Having a kid so early on in my 20s turned the stereotype of the young mother whose life is "ruined" by baby totally on its head — because the birth of my son was probably the very best thing that could have happened.
I also found that I was in a good position to work slowly towards building up my career while my kids were little, honing the skills I'd eventually need when I wanted to enter the job market at full-force. When many of my peers will be slowing down to figure out the best balance for their families, I'll be primed and ready to ramp up my career without worrying over things like daycare and the need for abundant sick leave. I'll have already weathered those parenting storms and my career will be able to take on a more central role in my life.
Though it’s not harmful to have kids later in life, there are undoubtedly career perks to having kids young. According to author and career advisor Penelope Trunk, getting pregnant by 25 may actually be the best way to have a high-powered career later in life. It allows more time for advancement, and it's the career path of many successful leaders. Madeleine Albright, Hillary Clinton, Ruth Bader Ginsburg, and Sandra Day O’Connor all had their children in their 20s and early 30s, and built their careers once their children had grown.
Although not everyone is in the position to decide to get married and have a kid by 25 (not to mention, many wouldn’t want to anyway), it did offer me a particular advantage in my career path. Having a kid so early on in my 20s turned the stereotype of the young mother whose life is "ruined" by baby totally on its head — because the birth of my son was probably the very best thing that could have happened.
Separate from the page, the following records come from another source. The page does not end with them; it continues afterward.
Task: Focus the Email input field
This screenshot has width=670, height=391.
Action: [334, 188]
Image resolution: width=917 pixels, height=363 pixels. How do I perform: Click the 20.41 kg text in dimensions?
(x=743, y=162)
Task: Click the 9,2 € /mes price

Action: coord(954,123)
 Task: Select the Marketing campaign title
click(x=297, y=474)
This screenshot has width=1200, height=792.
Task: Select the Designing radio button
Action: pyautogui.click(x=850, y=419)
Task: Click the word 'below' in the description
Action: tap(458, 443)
My kids have not only given me objective advantages like the ability to build my career over time, but they have also given me an increased sense of determination, focus and flexibility. Having kids before I started my career didn’t squelch my ambitions — their arrivals only added fuel to my fire. I feel like I have a clear view of what I want my career path to look like, and now, as a mother, I know how to prioritize my time to make it happen. Frankly, I wouldn't want it any other way.